▶ [EXERCISE AIM] Reproduce the records exactly, beginning with their first line and ending with the line that contains "Click the .png", and output nothing more.

▶ [ENTRIES PROVIDED]
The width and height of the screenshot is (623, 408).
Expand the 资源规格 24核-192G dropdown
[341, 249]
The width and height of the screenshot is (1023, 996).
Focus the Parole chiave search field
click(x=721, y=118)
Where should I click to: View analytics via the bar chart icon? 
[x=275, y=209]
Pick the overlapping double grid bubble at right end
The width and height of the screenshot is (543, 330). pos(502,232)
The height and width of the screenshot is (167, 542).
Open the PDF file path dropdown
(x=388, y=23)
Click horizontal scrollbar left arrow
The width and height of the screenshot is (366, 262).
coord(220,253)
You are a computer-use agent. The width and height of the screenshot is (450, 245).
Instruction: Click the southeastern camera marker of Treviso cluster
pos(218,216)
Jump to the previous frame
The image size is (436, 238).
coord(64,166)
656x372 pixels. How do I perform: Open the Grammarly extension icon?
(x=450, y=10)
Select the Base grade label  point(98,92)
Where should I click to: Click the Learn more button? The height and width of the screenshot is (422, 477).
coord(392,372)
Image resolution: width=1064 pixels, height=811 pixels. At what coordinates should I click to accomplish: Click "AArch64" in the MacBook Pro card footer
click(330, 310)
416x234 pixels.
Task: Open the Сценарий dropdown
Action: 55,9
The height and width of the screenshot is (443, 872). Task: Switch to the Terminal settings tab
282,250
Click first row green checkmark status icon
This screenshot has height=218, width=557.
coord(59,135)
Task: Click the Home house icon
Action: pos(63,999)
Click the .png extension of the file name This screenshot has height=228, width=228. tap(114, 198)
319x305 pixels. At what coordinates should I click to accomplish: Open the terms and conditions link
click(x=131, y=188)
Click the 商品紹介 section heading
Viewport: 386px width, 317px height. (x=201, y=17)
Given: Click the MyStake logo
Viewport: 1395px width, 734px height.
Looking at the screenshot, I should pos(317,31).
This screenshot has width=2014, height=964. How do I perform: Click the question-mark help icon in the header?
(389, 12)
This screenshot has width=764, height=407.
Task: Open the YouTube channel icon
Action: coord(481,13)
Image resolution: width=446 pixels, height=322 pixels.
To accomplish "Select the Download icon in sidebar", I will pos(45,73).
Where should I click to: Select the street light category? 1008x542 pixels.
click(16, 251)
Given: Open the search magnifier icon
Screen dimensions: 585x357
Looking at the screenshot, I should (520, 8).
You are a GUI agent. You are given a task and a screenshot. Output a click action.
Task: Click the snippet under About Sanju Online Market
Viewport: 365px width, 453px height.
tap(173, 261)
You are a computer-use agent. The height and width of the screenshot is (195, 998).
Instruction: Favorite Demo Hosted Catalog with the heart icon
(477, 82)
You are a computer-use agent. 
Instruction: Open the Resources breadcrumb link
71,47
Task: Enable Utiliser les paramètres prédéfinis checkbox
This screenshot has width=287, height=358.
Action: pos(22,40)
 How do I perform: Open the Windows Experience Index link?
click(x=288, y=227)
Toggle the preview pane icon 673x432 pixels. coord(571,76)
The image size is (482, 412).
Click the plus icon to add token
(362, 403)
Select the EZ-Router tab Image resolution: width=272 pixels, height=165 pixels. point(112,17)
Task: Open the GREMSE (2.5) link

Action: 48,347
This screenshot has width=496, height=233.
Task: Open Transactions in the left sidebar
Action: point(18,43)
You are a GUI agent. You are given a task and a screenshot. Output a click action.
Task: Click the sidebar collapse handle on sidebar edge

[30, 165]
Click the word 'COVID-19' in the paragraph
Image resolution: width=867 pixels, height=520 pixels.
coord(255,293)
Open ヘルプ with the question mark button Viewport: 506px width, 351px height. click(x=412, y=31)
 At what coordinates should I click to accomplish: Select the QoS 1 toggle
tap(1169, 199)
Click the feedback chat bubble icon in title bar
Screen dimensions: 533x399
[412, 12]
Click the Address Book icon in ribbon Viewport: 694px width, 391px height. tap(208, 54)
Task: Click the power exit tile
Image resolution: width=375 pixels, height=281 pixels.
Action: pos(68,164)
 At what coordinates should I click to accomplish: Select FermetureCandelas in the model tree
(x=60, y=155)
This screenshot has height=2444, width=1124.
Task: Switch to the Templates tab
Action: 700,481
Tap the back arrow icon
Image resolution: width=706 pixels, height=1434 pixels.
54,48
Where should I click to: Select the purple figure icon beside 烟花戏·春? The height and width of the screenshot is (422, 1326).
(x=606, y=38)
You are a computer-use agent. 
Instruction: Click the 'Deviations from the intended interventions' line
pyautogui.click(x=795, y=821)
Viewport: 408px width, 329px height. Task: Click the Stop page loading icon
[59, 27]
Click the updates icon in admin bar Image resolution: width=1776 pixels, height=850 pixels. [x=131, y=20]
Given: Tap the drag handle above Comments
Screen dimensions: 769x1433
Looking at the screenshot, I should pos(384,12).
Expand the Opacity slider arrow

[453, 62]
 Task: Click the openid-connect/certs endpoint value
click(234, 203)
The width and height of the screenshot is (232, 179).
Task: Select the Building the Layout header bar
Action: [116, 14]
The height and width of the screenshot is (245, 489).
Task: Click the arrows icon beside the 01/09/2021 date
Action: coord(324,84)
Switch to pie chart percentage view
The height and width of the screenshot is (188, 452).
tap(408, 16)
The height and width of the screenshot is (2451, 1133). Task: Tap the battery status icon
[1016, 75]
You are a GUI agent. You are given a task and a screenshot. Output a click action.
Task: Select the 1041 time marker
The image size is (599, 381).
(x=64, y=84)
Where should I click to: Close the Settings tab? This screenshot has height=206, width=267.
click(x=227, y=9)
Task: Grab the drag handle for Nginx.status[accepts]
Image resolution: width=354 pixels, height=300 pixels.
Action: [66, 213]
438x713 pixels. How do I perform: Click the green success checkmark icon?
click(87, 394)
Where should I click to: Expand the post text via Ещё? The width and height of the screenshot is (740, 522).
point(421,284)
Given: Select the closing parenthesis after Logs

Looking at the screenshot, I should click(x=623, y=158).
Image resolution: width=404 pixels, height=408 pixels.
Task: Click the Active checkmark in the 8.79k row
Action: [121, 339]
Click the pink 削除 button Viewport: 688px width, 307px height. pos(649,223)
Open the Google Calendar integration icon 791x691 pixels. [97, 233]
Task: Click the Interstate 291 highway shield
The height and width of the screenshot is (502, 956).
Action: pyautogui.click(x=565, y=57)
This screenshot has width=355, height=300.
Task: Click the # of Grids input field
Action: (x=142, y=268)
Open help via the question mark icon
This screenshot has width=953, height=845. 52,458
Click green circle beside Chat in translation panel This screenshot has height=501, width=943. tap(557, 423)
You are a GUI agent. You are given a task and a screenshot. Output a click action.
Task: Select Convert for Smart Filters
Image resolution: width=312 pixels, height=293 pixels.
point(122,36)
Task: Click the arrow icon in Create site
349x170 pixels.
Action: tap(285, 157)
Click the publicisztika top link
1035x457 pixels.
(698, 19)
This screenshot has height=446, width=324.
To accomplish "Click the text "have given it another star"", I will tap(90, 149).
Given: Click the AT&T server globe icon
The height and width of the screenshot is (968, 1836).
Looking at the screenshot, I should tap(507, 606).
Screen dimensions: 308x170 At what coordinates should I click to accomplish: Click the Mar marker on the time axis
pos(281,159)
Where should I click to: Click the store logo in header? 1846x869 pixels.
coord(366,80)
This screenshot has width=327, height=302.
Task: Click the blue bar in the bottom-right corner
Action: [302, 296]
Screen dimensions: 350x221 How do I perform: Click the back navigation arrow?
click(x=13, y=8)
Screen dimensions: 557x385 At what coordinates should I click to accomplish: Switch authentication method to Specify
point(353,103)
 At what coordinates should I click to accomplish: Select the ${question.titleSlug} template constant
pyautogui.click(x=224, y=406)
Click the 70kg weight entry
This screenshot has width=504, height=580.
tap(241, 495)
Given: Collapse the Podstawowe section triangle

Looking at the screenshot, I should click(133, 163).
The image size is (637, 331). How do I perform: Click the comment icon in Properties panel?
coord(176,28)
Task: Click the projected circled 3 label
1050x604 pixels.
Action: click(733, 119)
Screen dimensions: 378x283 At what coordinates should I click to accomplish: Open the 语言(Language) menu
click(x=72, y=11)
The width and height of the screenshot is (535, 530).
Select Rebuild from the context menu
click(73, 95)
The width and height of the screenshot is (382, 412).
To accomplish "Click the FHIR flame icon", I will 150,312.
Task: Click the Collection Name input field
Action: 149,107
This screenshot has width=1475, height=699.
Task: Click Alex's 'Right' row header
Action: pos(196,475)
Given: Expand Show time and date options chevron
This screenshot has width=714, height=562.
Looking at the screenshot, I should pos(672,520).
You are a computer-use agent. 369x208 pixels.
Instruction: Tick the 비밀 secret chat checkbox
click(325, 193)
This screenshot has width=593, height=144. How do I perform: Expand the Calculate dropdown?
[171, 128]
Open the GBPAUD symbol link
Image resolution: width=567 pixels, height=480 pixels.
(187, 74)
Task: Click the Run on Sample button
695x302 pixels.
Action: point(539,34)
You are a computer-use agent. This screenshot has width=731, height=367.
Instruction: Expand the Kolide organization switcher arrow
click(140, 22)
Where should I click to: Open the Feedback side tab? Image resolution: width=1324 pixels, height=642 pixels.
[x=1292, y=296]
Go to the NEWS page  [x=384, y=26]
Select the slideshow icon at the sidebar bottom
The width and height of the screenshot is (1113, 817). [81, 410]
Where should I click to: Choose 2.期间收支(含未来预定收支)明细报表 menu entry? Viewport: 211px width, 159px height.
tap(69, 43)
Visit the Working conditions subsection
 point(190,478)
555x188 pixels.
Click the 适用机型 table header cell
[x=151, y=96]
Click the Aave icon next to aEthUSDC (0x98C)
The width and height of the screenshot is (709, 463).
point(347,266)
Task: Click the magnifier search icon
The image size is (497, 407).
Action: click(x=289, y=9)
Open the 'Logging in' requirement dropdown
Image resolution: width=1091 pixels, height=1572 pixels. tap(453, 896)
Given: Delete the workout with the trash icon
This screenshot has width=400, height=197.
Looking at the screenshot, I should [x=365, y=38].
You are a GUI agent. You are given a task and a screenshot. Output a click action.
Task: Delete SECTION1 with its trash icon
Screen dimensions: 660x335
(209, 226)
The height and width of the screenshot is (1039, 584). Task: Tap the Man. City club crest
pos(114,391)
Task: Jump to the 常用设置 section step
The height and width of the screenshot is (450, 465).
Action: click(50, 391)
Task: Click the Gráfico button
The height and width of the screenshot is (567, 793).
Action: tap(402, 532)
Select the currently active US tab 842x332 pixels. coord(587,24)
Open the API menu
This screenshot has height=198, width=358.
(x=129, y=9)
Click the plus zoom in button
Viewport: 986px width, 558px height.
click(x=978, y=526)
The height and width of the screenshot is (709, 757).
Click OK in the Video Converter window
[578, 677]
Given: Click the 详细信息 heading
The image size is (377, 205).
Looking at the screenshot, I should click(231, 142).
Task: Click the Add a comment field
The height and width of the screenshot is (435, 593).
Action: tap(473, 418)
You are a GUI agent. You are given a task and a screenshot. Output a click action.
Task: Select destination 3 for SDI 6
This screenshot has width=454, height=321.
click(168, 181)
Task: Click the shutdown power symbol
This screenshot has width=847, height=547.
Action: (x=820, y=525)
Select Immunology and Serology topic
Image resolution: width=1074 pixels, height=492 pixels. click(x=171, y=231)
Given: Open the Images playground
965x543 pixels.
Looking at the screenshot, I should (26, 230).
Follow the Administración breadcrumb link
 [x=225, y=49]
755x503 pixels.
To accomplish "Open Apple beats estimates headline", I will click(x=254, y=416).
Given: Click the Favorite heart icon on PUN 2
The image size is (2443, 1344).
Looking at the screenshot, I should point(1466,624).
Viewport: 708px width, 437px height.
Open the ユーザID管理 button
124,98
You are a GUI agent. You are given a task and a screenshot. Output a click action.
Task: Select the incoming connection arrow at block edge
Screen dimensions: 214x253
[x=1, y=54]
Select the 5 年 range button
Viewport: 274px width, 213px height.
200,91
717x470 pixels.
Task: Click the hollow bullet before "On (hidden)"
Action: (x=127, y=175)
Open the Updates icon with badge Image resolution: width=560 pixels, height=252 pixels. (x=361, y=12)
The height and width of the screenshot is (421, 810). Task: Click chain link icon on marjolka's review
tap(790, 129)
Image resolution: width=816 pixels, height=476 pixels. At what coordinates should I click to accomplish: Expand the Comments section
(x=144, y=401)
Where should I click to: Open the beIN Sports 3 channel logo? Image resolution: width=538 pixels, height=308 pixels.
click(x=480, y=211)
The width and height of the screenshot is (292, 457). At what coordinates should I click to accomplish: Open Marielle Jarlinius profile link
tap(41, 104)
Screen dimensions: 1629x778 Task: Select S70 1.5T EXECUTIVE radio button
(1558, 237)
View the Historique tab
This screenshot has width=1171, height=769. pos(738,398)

▶ [EXERCISE RESULT]
The width and height of the screenshot is (623, 408).
Expand the 资源规格 24核-192G dropdown
[341, 249]
The width and height of the screenshot is (1023, 996).
Focus the Parole chiave search field
click(x=721, y=118)
Where should I click to: View analytics via the bar chart icon? 
[x=275, y=209]
Pick the overlapping double grid bubble at right end
The width and height of the screenshot is (543, 330). pos(502,232)
The height and width of the screenshot is (167, 542).
Open the PDF file path dropdown
(x=388, y=23)
Click horizontal scrollbar left arrow
The width and height of the screenshot is (366, 262).
coord(220,253)
You are a computer-use agent. The width and height of the screenshot is (450, 245).
Instruction: Click the southeastern camera marker of Treviso cluster
pos(218,216)
Jump to the previous frame
The image size is (436, 238).
coord(64,166)
656x372 pixels. How do I perform: Open the Grammarly extension icon?
(x=450, y=10)
Select the Base grade label  point(98,92)
Where should I click to: Click the Learn more button? The height and width of the screenshot is (422, 477).
coord(392,372)
Image resolution: width=1064 pixels, height=811 pixels. At what coordinates should I click to accomplish: Click "AArch64" in the MacBook Pro card footer
click(330, 310)
416x234 pixels.
Task: Open the Сценарий dropdown
Action: 55,9
The height and width of the screenshot is (443, 872). Task: Switch to the Terminal settings tab
282,250
Click first row green checkmark status icon
This screenshot has height=218, width=557.
coord(59,135)
Task: Click the Home house icon
Action: pos(63,999)
Click the .png extension of the file name This screenshot has height=228, width=228. tap(114, 198)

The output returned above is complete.